Here it is, the last one of the year. I’ve put this piece and the others that I’ve posted this year, together in a little ebook on Amazon. It’s called 500 Wrds. Be warned this has a bit of black humour init, you may find it a little distasteful especially if you’re an animal lover. You have been warned…
The Christmas Jingle
‘I’m sorry, but it’s not the kind of thing we want to be associated with.’
Pete winced as he heard the refusal. Her principles would get this place closed if she wasn’t careful.
He heard the office door slam, and a large man came out, muttering to himself. Sighing, he stopped at the water cooler.

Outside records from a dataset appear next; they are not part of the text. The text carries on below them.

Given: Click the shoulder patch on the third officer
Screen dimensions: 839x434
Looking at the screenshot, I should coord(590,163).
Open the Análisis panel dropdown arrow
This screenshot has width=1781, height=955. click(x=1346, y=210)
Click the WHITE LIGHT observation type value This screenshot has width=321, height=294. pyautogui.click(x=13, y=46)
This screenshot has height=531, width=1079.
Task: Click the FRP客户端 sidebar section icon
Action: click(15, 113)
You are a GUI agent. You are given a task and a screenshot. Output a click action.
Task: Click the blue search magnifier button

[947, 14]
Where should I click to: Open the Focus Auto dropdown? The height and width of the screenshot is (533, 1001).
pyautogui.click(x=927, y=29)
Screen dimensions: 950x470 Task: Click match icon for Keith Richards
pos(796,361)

Pete went over. ‘Everything ok?’
‘No, I came here looking for a jingle for the Christmas must have toy, and she says no, because it’s bad taste apparently. It’s making shed loads of money though.’
‘Oh, right. Look I’m only freelance here, so if you want to meet me in the Coffee Hut next door in a few minutes, maybe it’s something I can help you with?’

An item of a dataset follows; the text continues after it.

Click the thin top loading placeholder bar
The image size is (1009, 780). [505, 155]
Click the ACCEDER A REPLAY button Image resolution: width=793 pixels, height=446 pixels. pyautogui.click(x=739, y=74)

Pete could feel the excitement rising in him. He wasn’t freelance, but he’d had his fill of writing jingles for washing powder, shampoo or coffee. He wanted something exciting, something big. Maybe this was it!
‘Well.’ The man said. ‘I need a jingle for Splattered Animals. They’re soft toys…’

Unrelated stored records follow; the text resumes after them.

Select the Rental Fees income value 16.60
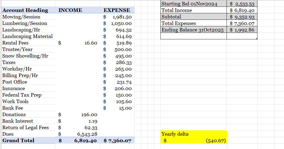 (x=78, y=43)
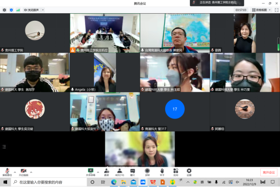Click the Windows search box in the taskbar
This screenshot has height=187, width=280.
(x=49, y=182)
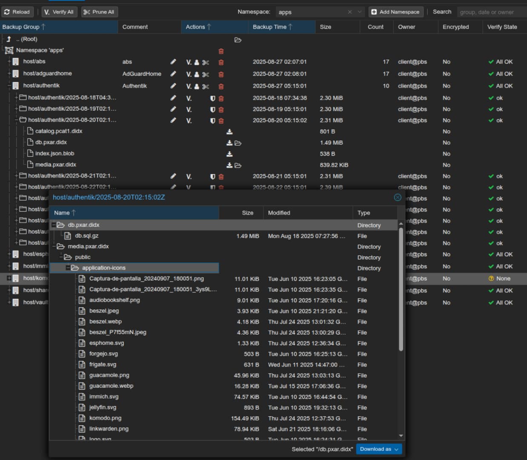Click edit comment pencil for host/adguardhome
This screenshot has width=527, height=460.
(x=173, y=74)
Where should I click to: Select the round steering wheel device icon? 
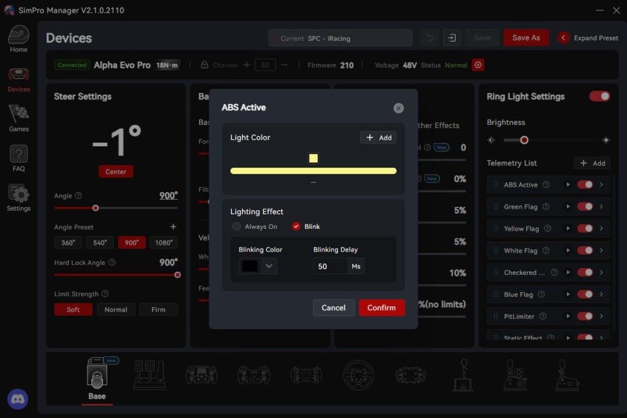click(x=358, y=375)
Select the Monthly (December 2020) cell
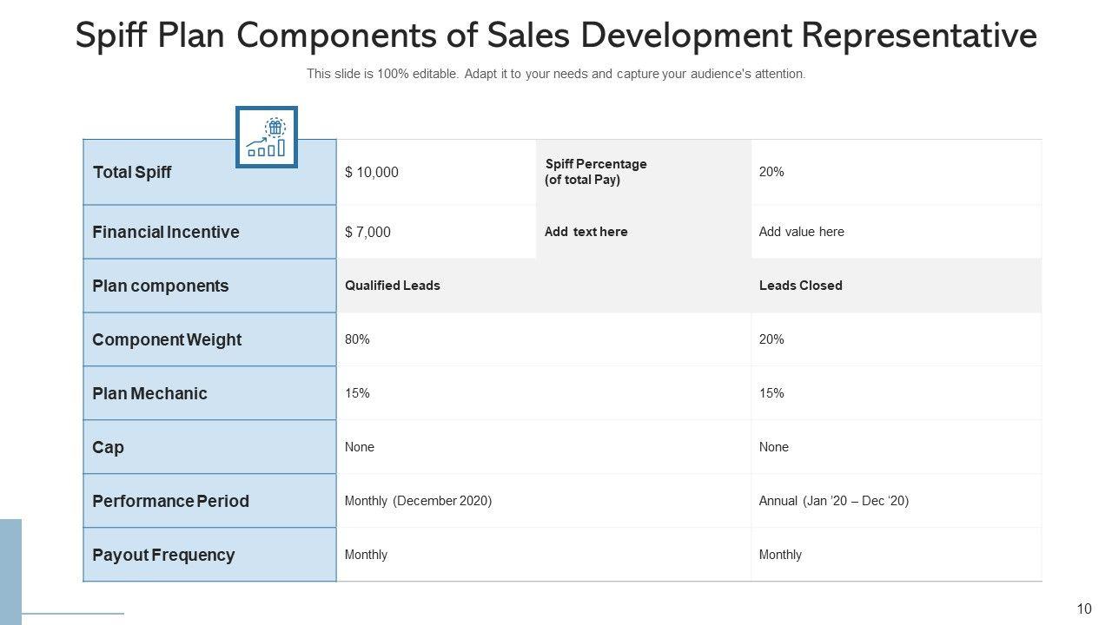This screenshot has height=625, width=1112. point(418,501)
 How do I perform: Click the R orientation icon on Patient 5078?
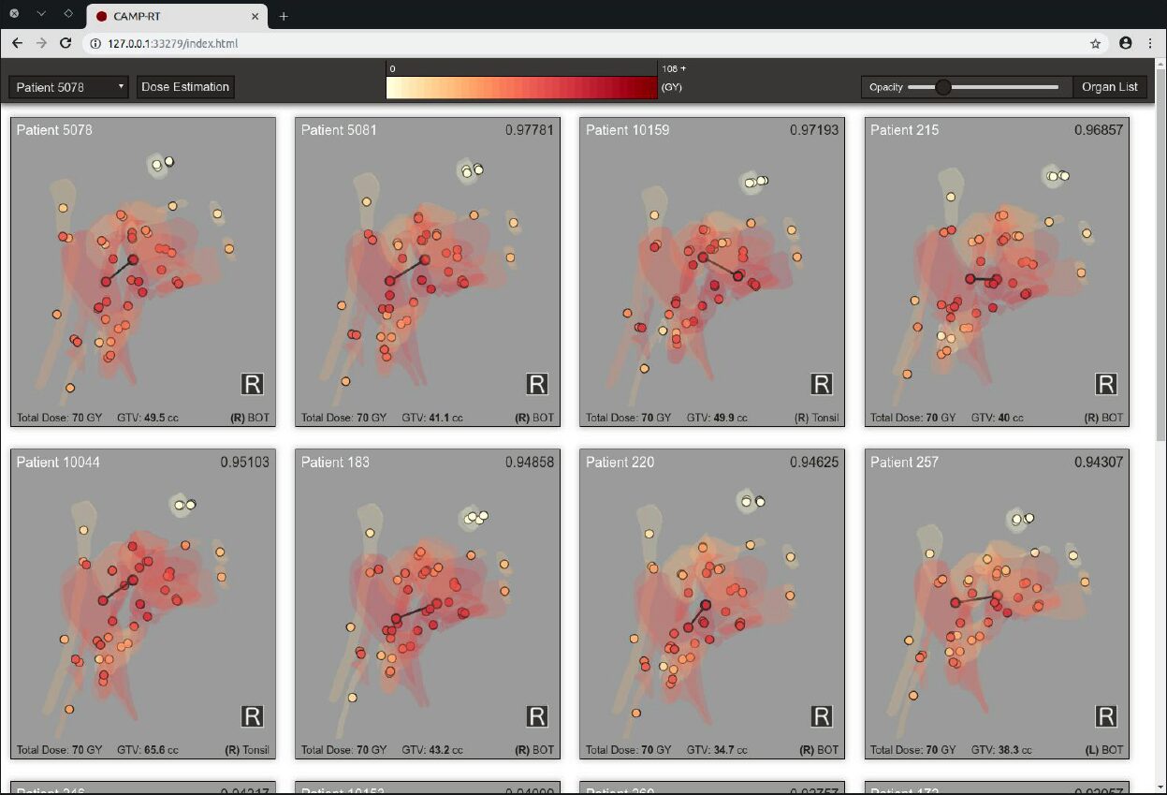pos(252,384)
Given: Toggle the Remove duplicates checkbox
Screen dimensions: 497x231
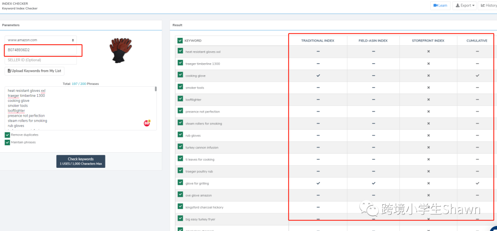Looking at the screenshot, I should pyautogui.click(x=7, y=135).
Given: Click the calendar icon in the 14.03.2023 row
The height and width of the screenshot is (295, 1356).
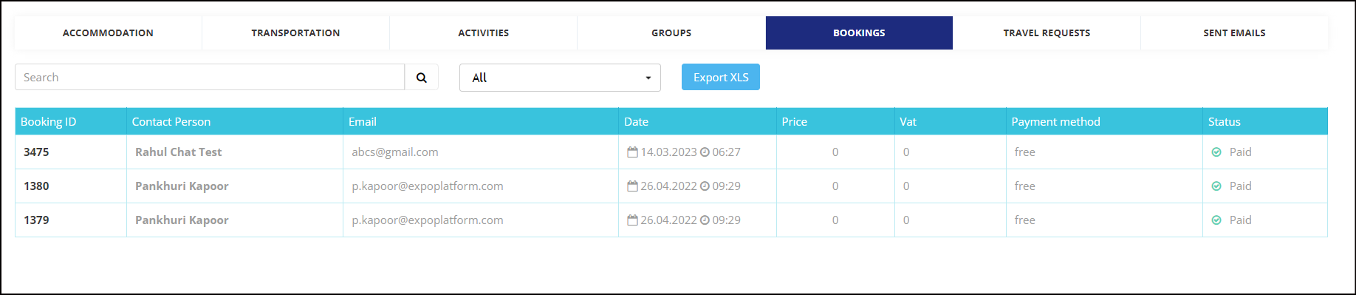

‘Splattered Animals, I know what they are! They’re huge, all over the internet, the news, but your TV ad isn’t great.’
‘I know, that’s why I need a great jingle.’
That night, Pete was sat in his room, ready to create a jingle, only his mind was blank. He knew all about them; there were splattered hedgehogs, badgers, foxes, cats, supposedly killed by Santa landing his sleigh on them. Then there were birds, bats and owls that had been splattered by Santa’s sleigh as he was flying through the sky. No wonder they were controversial!
Then it came to him.
Jingle bells.
Jingle bells.
Santa’s on the way.
Can you see the animals,
that he’s splattered with his sleigh?
Hey!
Jingle bells.
Jingle bells.
Santa’s on the way.
Killing birds and bats and owls,
with that great big sleigh
On Monday morning he was sat in Prescot’s Toys, playing the jingle. When it finished, Pete waited for the reaction. Mr Prescot stood up, opened his office door, and shouted into the factory.
‘Tom!’
A guy of a similar age to Pete appeared.
‘Tom, listen to this.’
‘Play it again.’
Pete did, and this time he got the reaction he had been hoping for.
‘Oh, that’s bloody brilliant, we’ll take it!’
‘And don’t forget our agreement dad,’ Tom added in between laughs.
‘These toys were Tom’s idea Pete, and apparently there are plenty more where they came from. I agreed to set up our own in-house advertising if we found someone we liked. Looks like you’ve got yourself a new job if you want it young man?’
Pete beamed.
By lunchtime he was back at work, and she already knew.
‘Look Peter, you can’t just jump ship on a whim, what if it doesn’t lead anywhere?’
‘The only place that’s going nowhere is this place.’
‘I can’t believe you’re being so ungrateful. I gave you a chance.’
‘I’m sorry, but it’s time to fly the nest. And mum, Merry Christmas.’